Sunday, April 19, 2009
Pitt and Mademoiselle Necker
Lauren's post on Mme Necker reminded me of yet another amusing incident in the life of William Pitt the Younger. While on his one vacation to the Continent, William Pitt the Younger visited Paris with William Wilberforce and his brother-in-law to be, Edward Elliot. Pitt's father, the Earl of Chatham, was extremely popular and Pitt met with a number of French officals, including Jacques Necker, the Finance Minister to Louis XVI. Pitt made quite an impression. Mme Necker became dead-set on having Pitt as a son-in-law, since Pitt had become an MP at 21, the Chancellor of the Exchequer at 23 and looked to be the Prime Minister at 24.
Mademoiselle Germaine Necker, was not quite so impressed. Mlle Necker, later Mme de Stael, was said to have refused because it would have meant being away from, what were at the time, the two great loves of her life (aka Paris and Papa)-- a fate worse than death.

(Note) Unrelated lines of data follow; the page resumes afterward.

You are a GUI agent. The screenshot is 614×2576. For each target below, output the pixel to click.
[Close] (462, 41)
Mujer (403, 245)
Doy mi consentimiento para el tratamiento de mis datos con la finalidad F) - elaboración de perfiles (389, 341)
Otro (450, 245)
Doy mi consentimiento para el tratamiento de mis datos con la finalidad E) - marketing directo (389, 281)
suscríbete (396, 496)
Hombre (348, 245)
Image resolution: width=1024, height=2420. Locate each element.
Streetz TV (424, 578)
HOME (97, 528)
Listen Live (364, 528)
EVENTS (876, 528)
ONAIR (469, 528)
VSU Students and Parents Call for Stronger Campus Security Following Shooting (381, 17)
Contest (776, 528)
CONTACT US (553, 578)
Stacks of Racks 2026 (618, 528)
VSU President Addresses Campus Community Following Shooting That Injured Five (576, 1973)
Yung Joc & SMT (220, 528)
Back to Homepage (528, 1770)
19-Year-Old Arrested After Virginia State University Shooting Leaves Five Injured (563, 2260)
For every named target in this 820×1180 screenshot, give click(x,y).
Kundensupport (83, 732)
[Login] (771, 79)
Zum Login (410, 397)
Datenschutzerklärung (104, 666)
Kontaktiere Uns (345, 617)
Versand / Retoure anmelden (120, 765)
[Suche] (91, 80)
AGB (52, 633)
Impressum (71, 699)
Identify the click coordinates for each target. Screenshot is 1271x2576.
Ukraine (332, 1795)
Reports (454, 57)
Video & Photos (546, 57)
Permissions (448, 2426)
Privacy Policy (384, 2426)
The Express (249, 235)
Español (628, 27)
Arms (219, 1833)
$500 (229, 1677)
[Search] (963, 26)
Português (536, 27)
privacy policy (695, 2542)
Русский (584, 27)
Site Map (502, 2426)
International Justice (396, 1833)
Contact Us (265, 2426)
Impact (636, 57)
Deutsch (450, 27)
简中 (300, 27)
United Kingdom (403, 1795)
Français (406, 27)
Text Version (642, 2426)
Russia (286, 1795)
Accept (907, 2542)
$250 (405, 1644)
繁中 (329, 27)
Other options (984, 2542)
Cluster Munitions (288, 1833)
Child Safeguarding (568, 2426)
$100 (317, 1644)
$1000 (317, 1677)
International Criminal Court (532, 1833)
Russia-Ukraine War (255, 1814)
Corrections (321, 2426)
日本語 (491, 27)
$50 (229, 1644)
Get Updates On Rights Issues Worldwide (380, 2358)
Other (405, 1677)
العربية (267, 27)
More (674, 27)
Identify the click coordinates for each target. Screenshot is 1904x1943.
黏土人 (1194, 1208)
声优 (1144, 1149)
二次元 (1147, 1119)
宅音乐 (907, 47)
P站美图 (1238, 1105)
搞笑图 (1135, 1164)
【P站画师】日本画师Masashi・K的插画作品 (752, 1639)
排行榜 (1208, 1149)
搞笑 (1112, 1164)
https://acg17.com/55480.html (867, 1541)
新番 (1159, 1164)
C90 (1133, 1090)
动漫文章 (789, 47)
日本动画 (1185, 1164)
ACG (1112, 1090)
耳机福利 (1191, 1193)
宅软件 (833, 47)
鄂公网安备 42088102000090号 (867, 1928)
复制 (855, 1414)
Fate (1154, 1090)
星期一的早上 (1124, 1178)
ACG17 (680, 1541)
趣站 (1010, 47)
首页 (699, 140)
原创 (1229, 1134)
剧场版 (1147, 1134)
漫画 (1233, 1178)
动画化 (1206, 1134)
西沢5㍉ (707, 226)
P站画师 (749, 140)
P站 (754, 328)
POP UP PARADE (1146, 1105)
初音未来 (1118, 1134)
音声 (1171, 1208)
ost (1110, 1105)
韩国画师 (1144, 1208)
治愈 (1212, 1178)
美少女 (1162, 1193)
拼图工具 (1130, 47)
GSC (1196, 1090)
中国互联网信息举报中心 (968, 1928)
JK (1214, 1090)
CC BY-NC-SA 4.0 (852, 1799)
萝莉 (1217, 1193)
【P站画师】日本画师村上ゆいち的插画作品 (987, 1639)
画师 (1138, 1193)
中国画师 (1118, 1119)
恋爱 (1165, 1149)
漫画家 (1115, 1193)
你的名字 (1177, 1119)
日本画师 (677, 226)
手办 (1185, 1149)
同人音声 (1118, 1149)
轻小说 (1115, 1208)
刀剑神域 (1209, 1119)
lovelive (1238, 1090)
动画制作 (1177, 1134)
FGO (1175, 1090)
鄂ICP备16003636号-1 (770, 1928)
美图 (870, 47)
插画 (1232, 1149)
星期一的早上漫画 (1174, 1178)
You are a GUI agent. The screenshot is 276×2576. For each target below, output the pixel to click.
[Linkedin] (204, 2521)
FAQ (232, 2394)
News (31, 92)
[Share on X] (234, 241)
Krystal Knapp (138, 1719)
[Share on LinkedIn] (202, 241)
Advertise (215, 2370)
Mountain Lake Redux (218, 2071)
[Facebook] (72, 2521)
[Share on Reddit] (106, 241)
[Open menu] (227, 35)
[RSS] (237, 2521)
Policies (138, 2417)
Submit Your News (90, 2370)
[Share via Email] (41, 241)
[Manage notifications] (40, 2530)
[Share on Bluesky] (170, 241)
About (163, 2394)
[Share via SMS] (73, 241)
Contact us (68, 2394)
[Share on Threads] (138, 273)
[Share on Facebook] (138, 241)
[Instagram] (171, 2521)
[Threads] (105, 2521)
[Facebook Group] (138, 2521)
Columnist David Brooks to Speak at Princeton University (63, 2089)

William Pitt the Younger either brushed off this rejection or refused the idea of marrying Germaine Necker by saying, "I am already married to my country." The Amateur Historian reads this as a sign of Pitt's workaholic nature, his recognition that Germaine Necker was far too much for him a handle, a possible sign that he was quite piqued at Germaine Necker's total dismissal of his suit and his usual self-awareness and self-knowledge, as Pitt later refused to marry in 1797 because he didn't think it fair on any woman to be married to a man "who could not give a proper share of time to his wife, for how would it be if he was always at the House, or in business, and she always at the opera, or whiling about in her carriage" (from Lady Hester Stanhope's Memoirs, vol. 1, p. 180).
Other historians, however, have taken this to be a sign of Pitt's homosexuality. History is a strange field.